**Challenges:**
a. Repeat the crossword blog post starting at "1 Weather that’s" and ending at "an ungodly hour?", substituting "rearrangement" for "anagram".
b. Proceed with the crossword blog post from the point at which it stops.

**Supplied text:**
----------------

Times Quick Cryptic No 738 by Mara

Posted on Categories Quick Cryptic
I think this was towards the harder end of things, so I was happy to come in at the 13 minute mark. Some tricky clues, some generous checker-providers, some cracking clues, and lots of lovely surface readings combined to make it a very enjoyable solve. I really liked 10ac – it’s always great to have a clue that makes you suddenly read an old word in a new light. I also liked 16ac – not the hardest, but an unusual &lit clue that grew on me. The definition is maybe a touch cryptic for a quirky, Chambers-esque dictionary entry, but it’s very close. So yes, many thanks to Mara for this.

1 Weather that’s turbulent in gale
WITHSTAND: anagram (turbulent) of THATS going inside WIND (gale).
6 Read out letter that’s prompt
CUE: or read out the letter “Q”
8 Shirt — an awful stain
TARNISH: anagram (awful) of SHIRT AN
9 Bung for member’s supporter
SLING: Double definition – to bung = to throw.
10 Sad record playing at an ungodly hour?
DISCONSOLATE: a “record playing at an ungodly hour” could be a “disc on so late”.
12 Drilling holes is dull
BORING: double definition of the appositely lacklustre variety.
13 Socialist keeps fighting for compensation
REWARD: RED (socialist) keeps WAR (fighting) inside.

----------------

**Records:**
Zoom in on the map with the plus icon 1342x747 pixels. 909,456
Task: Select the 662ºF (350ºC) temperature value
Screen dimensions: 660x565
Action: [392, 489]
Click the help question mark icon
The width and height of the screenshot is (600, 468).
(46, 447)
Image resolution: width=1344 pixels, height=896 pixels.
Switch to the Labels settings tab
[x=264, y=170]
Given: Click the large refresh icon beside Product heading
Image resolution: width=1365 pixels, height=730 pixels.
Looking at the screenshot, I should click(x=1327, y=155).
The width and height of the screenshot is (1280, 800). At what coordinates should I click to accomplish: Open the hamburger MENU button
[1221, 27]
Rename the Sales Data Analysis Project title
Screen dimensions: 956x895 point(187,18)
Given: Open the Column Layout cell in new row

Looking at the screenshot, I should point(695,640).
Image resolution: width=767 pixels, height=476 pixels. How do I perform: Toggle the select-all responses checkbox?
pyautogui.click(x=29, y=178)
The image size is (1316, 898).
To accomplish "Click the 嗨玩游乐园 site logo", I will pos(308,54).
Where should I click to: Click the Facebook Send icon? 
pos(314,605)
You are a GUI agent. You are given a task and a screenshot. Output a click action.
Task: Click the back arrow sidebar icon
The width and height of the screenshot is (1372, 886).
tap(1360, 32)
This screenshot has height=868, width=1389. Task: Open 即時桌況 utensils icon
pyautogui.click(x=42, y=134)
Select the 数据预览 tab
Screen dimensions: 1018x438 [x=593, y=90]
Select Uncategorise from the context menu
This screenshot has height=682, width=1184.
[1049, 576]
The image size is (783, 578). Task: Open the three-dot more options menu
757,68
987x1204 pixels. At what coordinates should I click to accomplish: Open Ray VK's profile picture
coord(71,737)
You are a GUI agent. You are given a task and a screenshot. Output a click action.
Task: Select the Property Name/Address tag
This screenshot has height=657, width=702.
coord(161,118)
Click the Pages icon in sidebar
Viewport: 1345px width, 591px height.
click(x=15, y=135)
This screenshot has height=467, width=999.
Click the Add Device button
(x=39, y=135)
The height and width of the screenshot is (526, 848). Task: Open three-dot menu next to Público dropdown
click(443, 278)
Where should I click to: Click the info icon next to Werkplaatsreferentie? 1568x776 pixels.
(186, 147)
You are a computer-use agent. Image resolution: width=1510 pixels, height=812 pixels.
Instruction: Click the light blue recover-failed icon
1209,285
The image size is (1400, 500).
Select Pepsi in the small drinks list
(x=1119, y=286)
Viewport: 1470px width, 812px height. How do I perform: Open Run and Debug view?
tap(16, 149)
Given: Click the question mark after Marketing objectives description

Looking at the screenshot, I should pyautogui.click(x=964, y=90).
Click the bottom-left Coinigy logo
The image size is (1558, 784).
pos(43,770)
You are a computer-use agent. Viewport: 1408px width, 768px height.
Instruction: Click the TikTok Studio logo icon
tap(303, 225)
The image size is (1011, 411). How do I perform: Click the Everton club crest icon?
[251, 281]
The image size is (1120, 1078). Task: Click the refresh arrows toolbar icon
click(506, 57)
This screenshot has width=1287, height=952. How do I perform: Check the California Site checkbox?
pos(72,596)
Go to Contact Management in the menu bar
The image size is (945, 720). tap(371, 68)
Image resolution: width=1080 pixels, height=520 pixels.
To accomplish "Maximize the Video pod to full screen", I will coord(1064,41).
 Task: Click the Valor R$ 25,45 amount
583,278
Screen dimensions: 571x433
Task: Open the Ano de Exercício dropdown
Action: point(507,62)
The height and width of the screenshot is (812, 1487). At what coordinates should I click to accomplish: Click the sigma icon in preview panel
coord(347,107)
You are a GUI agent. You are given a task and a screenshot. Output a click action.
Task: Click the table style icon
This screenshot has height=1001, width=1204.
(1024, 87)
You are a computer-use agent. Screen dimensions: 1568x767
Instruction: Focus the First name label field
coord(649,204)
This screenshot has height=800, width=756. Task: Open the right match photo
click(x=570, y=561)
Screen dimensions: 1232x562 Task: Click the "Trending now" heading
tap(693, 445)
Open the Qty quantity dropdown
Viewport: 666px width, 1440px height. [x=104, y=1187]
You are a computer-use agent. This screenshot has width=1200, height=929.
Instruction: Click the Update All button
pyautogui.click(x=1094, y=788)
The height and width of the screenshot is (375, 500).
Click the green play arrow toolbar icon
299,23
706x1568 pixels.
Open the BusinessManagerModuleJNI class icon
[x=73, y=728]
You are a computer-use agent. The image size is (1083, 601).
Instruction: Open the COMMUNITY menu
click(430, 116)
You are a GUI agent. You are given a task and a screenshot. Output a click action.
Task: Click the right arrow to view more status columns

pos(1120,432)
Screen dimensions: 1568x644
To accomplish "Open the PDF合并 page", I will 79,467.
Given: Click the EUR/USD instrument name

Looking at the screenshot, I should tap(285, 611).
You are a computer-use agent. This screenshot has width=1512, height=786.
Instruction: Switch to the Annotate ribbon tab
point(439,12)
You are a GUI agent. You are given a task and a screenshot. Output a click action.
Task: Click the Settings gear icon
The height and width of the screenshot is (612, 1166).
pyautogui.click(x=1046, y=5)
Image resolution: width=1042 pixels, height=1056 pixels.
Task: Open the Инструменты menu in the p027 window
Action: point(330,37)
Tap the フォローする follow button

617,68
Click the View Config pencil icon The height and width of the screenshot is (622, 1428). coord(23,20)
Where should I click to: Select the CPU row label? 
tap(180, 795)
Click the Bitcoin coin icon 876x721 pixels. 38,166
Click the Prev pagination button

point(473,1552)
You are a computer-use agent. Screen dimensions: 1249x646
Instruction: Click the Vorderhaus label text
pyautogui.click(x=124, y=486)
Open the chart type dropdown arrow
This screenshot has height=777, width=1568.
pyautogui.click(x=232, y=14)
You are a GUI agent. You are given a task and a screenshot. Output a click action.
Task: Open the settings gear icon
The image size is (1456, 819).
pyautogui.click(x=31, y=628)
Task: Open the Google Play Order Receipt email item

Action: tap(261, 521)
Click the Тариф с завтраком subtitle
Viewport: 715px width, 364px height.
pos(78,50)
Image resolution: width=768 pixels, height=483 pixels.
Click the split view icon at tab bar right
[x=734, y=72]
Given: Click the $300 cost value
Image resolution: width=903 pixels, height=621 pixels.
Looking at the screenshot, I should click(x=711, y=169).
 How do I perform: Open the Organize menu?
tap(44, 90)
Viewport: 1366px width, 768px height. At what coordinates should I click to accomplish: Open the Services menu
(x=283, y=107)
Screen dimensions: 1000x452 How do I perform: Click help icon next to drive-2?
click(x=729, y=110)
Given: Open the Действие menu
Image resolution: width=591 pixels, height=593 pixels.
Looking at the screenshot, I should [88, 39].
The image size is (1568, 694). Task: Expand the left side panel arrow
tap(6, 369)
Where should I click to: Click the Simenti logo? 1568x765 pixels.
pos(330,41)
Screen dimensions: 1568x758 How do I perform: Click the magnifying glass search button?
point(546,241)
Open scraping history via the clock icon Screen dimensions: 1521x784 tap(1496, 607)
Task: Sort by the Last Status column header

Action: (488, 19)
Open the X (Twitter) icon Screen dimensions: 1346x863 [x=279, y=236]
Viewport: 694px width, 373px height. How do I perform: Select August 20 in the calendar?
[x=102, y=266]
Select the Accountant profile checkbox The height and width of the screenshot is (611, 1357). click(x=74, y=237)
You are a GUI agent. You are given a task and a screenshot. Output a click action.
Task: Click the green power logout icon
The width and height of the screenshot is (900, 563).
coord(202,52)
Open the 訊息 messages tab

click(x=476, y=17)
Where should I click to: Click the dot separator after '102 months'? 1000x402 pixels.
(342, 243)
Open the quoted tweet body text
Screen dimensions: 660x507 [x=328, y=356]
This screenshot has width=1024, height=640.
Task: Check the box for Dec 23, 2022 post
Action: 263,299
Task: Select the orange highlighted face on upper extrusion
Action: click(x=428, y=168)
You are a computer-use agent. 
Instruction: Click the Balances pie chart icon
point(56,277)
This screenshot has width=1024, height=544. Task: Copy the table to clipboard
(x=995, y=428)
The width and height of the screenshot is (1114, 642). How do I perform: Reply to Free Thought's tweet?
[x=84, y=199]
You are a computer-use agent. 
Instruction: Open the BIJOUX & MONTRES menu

----------------

**Answers for the tasks:**
a.
1 Weather that’s turbulent in gale
WITHSTAND: rearrangement (turbulent) of THATS going inside WIND (gale).
6 Read out letter that’s prompt
CUE: or read out the letter “Q”
8 Shirt — an awful stain
TARNISH: rearrangement (awful) of SHIRT AN
9 Bung for member’s supporter
SLING: Double definition – to bung = to throw.
10 Sad record playing at an ungodly hour?

b.
16 Simultaneous stressed syllables similarly starting so, say?
ALLITERATION: an “&lit”, or all-in-one clue, where the whole clue is a (lovely) definition for the answer, alongside the wordplay element required to make it a cryptic clue – in this case a sevenfold example of alliteration. (Or perhaps a sixfold example – I’m probably wrong but I’d call three words beginning with the same letter triple alliteration.) “&lit”, by the way, is short for “and literally so” – in that the clue is literally the definition, as well as the wordplay.
19 Plant: unusual bush about right?
SHRUB: Anagram (unusual) of BUSH about/going around R(ight).
20 Compound of iron: it assimilates vanadium under laboratory conditions
IN VITRO: anagram (compound) of IRON IT assimilates/absorbs V (vanadium). Literally means “in glass”. Another lovely clue.
22 River Clyde emptied partly
DEE: hidden, “partly” in the letters of ClyDE Emptied. I gave serious thought to the existence of a river Cle  (“Clyde” partly emptied). Go to the back of the class.
23 He and I get it wrong heading to Honolulu for senior’s birthday
EIGHTIETH: anagram (wrong) of HE and I GET IT ; H (heading for Honolulu)

1 Scottish engineer has question for the audience
WATT: which to an audience sounds the same as WHAT (question).
2 Piece of wedding cake, maybe, catching stray dog
TERRIER: TIER: (Piece of wedding cake, maybe), catching/holding ERR (stray). Wins the prize for today’s most surreal surface reading.
3 Runner’s short fleece
SKI: SKIN (fleece), “short” means dock the last letter.
4 Capital in Bulgaria, then: Sofia
ATHENS: hidden “in” BulgariA THEN Sofia.
5 Lying plate on stone, roughly
DISHONEST: DISH (plate) on an anagram (roughly) of STONE. LOI.
6 Tea to drink in teacups, perhaps?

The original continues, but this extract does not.